The 65th Aggressor Squadron’s F-35s, which currently are with a training unit at Eglin Air Force in Florida, may be some of the least capable of the Air Force’s roughly 200 F-35s, but they still represent a major upgrade for the service’s aggressor force.
“The F-35's ability to play the bad guy will surpass that of any aircraft ever tasked with the mission before,” The War Zone editor Tyler Rogoway wrote.
The aircraft is uniquely suited to replicate a wide range of threats with unprecedented high fidelity. I have talked with sources about this in the past and they have noted that the F-35's software alone should be able to be manipulated to replicate the sensor, sensor fusion, electronic warfare and communications capabilities of adversary threats.
In other words, applications could be designed to limit various aspects of the F-35's capabilities—and enhance others synthetically via data-link—to better mirror that of the aircraft it is masquerading as.
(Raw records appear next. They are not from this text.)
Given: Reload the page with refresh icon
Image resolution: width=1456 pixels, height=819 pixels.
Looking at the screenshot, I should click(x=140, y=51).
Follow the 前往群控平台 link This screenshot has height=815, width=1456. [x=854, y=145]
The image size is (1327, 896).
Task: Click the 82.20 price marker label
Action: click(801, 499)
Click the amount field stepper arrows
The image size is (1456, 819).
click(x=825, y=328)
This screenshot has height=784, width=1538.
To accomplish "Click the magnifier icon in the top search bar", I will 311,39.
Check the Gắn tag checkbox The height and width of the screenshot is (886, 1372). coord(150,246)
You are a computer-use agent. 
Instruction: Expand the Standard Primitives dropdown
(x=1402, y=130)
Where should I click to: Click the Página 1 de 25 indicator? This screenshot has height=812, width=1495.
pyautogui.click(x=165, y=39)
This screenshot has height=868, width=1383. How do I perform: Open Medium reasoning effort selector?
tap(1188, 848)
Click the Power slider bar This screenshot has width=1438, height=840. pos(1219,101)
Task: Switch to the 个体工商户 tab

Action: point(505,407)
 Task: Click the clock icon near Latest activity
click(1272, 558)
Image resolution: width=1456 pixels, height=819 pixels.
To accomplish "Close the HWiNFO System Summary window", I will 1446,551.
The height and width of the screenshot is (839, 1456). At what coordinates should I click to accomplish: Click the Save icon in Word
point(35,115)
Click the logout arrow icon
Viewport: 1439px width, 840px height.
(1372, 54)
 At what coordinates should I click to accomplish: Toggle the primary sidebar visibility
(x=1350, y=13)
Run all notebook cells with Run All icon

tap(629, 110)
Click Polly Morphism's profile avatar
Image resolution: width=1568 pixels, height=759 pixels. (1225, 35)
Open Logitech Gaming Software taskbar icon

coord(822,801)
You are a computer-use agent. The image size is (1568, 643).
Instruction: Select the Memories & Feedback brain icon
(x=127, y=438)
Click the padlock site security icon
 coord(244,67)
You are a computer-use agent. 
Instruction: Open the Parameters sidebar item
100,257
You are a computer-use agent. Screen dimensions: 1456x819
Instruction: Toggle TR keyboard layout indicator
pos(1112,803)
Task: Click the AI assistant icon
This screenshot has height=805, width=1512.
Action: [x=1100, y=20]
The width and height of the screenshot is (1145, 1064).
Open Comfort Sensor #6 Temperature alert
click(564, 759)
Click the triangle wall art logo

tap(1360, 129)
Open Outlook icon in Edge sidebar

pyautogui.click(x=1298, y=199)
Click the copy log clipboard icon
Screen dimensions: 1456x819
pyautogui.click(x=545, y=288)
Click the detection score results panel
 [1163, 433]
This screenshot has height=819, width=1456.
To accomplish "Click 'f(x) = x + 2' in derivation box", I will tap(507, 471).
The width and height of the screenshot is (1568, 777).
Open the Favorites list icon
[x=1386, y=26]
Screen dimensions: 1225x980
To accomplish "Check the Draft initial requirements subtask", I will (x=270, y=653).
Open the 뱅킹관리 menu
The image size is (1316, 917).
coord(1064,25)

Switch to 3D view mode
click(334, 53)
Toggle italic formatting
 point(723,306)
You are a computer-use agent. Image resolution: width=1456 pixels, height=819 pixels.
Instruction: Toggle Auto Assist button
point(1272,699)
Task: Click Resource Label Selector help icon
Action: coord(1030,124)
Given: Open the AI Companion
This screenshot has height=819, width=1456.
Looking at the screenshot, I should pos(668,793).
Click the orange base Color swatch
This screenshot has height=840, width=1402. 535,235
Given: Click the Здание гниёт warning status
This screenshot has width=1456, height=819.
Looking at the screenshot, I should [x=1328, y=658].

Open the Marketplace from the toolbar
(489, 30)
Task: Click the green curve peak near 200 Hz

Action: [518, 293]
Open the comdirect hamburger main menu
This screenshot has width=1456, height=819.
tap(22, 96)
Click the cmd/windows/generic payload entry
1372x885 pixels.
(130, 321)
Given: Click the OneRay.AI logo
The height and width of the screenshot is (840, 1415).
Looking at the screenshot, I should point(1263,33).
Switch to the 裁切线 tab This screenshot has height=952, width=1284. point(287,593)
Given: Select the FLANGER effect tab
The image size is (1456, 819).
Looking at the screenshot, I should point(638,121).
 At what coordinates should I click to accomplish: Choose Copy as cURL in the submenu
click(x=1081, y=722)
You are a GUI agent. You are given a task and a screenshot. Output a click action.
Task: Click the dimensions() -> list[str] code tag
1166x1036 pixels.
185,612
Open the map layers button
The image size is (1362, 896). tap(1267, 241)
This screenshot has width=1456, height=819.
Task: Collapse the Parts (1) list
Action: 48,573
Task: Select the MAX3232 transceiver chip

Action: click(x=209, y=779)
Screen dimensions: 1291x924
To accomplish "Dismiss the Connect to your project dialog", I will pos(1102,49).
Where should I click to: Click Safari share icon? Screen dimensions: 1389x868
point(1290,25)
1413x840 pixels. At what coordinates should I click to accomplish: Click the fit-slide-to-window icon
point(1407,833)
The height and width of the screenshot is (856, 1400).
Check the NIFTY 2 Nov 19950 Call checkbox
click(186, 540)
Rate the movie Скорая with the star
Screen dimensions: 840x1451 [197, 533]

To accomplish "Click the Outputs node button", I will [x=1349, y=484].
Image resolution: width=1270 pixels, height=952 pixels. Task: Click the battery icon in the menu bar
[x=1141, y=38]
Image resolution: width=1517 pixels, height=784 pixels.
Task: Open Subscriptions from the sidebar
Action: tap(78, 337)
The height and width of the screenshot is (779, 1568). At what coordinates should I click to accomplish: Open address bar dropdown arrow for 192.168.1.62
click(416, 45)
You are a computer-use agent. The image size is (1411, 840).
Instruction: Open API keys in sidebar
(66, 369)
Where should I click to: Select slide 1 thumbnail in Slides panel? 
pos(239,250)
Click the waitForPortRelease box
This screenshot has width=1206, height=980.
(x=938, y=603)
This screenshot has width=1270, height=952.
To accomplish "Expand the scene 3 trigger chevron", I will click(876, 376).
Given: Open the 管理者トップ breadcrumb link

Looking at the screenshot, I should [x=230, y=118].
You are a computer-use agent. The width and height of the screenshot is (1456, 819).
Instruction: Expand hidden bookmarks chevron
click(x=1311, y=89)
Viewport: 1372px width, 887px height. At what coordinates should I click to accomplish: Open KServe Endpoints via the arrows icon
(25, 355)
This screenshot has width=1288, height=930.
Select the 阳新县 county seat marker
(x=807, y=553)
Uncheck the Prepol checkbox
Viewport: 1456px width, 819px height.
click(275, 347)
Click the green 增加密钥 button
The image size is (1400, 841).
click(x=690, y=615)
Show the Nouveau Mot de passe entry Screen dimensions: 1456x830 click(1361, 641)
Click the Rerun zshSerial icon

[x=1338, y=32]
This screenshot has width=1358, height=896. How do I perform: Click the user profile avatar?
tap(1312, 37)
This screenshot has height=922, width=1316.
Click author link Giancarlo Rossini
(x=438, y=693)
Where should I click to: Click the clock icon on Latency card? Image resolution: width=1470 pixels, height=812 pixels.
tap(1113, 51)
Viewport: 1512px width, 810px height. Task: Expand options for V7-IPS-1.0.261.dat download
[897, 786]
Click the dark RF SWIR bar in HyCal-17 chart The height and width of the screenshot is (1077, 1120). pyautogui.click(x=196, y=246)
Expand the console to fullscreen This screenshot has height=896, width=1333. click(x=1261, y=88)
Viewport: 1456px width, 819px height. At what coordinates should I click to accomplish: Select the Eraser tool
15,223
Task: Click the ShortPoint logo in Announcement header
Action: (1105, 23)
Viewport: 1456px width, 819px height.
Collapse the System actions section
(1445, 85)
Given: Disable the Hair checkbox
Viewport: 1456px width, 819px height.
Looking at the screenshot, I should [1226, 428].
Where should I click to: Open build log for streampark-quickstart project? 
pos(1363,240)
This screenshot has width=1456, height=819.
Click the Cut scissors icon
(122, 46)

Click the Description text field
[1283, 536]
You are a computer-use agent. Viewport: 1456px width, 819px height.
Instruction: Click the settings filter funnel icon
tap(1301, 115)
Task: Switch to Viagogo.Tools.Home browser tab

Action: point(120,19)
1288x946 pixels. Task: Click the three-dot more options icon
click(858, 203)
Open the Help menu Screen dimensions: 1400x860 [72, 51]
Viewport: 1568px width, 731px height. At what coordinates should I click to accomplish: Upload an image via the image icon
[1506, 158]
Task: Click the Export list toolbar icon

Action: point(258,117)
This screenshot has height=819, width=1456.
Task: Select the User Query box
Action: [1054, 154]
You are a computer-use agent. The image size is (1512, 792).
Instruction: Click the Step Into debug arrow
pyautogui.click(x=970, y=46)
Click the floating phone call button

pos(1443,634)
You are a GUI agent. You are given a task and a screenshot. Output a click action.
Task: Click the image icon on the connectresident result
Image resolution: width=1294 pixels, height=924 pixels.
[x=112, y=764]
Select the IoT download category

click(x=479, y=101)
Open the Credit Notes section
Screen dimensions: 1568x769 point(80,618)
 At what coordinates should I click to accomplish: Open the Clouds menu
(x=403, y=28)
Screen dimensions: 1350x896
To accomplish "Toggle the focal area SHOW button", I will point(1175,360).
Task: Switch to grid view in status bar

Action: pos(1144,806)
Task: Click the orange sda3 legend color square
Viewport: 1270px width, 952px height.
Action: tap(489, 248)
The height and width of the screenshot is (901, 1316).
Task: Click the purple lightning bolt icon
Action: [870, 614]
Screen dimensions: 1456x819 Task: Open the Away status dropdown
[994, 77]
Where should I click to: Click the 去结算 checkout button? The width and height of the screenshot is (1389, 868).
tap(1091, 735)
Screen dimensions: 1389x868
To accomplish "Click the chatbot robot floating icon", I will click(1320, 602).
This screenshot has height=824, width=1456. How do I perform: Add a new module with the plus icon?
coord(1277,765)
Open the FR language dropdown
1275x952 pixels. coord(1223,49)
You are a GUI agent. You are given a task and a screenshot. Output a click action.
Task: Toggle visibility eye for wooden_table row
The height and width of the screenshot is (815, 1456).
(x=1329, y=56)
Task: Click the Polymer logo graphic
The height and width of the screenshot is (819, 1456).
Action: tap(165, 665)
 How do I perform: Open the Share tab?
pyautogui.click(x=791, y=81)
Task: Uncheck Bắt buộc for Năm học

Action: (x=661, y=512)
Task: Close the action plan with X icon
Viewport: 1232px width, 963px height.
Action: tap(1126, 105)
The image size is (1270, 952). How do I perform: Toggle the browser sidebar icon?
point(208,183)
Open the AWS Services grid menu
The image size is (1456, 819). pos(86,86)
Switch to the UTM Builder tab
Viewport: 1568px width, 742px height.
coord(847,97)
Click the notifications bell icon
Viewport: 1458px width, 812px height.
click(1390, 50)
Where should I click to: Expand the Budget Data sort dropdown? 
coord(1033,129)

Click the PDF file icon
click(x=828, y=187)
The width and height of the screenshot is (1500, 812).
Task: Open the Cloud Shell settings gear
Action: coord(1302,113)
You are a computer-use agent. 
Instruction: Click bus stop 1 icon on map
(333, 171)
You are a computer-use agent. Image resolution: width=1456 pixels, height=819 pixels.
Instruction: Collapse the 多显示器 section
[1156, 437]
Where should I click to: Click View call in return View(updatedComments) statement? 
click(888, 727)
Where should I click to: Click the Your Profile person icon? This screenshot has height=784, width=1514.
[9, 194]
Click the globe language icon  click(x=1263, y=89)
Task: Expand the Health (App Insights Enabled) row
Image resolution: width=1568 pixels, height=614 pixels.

In addition, it can be equipped with bolt-on radar reflectors that may be able to be manipulated to better replicate certain radar signatures of enemy aircraft, including those that aren't even stealthy at all.
Once the 65th Aggressor Squadron stands up, the Air Force will have three dedicated red-air units. The 64th Aggressor Squadron flies F-16s from Nellis. The 18th Aggressor Squadron and its F-16s are based in Alaska.
The U.S. Navy and Marine Corps have their own adversary squadrons flying F-16s, F/A-18s and F-5s. The Air Force, Navy and Marine Corps also contract with civilian companies such as Draken for red-air services.
The Air Force isn’t waiting for the 65th Aggressor Squadron to form before it sends F-35s to portray enemy planes. For two weeks starting in late April 2019, F-35s from the active-duty 388th Fighter Wing and reserve 419th Fighter Wing played the part of enemy fighters in a wide-ranging war game at Hill that also involved Air Force pilot trainees flying F-16s as well as adversary planes from Draken.
The F-35s alongside F-16s and Draken’s own planes played the part of the enemy force. “We flew 100 F-35A missions with 22 aircraft, integrated on 56 F-16 missions and defended vulnerable assets for a 16-hour window,” the 388th Fighter Wing stated on social media.
The “blue force” F-16s outnumbered the “red force” F-35s, F-16s and adversaries. “We were severely outnumbered,” said Maj. Thomas Meyer, a weapons officer with the 388th Fighter Wing. “We had a five-to-one aggressor ratio and we were tasked with defending a list of assets over an eight-hour tour time block. We had aircraft sitting in alert status to respond to whatever enemy threats were presented.”
Maj. Benjamin Walters, an F-16 instructor pilot, praised the F-35 pilots playing red air. “These guys are getting really good at flying the F-35 and they can present some aggressive situations that force young pilots into errors,” Walters said.